* Task prompt *
Summarize the commentary on the health care law's individual mandate in two sentences.

Opponents of "Obamacare"* may not be thinking repeal (of pieces) all the way through. In fact, it dawned on me (vaguely) that ending the mandate would necessarily mean ending all the things people really like: better choices, guaranteed insurability, ending recission, ending lifetime limits, and more becuase the income stream to pay for them would not be there.
So instead, the public option emerges as a way to keep those promises.
Conservatives argue that for Congress to require all Americans to buy private health insurance exceeds its regulatory powers under the Constitution's Commerce Clause. Before Judge Hudson, they distinguished the health care law's individual mandate from government programs like Social Security. The Social Security program is designed so that Americans pay taxes directly to the government, which pools the money and disburses future Social Security benefits. In contrast, the novelty of the health care law is that it requires Americans not to pay a tax, but rather to buy their health care insurance privately. The government's involvement is a step removed, and this is what Judge Hudson found to be constitutionally defective.As we see Republicans already backtracking even on the minuscule $100B budget cuts, it becomes obvious they are intent primarily on regaining political power, and only secondarily creating policy. Getting rid of the popular (and expensive) policies of Obamacare would not further that priority, just as budget cuts, especially in their district.
But here's the catch: If the part of the health care law that's unconstitutional is the part telling people to buy private insurance, an obvious solution is to pass a health care law including a public health plan, which would operate like Social Security and Medicare. In other words, the public option. With a public option as part of the law, people who don't want to buy insurance from a private health care company would pay into a government fund in exchange for an insurance benefit, just as they do with Social Security and Medicare.

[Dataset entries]

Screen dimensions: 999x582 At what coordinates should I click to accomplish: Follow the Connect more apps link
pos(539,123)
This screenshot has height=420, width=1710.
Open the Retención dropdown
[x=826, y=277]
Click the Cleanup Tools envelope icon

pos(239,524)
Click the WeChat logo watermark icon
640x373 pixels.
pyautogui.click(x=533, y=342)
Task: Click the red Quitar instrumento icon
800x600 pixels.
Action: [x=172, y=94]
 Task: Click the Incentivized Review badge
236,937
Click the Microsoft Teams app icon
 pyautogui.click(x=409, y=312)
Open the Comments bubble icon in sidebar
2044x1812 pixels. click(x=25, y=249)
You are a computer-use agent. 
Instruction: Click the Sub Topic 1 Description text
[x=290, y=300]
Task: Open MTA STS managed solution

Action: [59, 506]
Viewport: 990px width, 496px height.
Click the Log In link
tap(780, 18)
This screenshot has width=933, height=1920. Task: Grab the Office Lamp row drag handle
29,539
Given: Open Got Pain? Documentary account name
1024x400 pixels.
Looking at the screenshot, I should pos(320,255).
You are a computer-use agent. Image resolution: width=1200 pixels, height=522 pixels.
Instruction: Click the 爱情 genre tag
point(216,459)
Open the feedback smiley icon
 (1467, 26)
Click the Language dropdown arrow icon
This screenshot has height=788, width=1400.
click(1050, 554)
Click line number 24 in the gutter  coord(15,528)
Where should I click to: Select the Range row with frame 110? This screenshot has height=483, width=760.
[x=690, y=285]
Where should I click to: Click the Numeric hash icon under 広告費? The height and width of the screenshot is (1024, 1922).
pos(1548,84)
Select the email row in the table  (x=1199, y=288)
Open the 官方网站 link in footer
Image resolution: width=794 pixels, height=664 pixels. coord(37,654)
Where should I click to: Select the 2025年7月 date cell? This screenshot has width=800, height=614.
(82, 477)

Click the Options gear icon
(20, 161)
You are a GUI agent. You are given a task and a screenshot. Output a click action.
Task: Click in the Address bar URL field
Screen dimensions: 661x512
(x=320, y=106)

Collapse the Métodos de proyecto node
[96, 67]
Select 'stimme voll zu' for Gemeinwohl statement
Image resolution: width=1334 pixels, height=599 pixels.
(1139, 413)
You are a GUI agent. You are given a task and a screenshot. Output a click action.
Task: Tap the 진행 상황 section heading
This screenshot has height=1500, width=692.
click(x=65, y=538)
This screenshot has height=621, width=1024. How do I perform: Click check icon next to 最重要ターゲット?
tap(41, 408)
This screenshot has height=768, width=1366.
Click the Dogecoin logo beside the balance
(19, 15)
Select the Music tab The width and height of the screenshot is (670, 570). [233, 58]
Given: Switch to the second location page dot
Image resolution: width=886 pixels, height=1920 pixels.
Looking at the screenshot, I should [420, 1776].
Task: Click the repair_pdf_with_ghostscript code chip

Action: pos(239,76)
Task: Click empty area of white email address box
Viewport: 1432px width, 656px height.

* Response below *
Conservatives argue that requiring all Americans to buy private health insurance exceeds Congress's powers under the Commerce Clause, and Judge Hudson found the law defective because, unlike Social Security, it places the government a step removed from the payment. The author contends that ending the mandate would also eliminate the income stream for popular provisions such as guaranteed insurability, and that a public option operating like Social Security and Medicare would provide a way to keep those promises.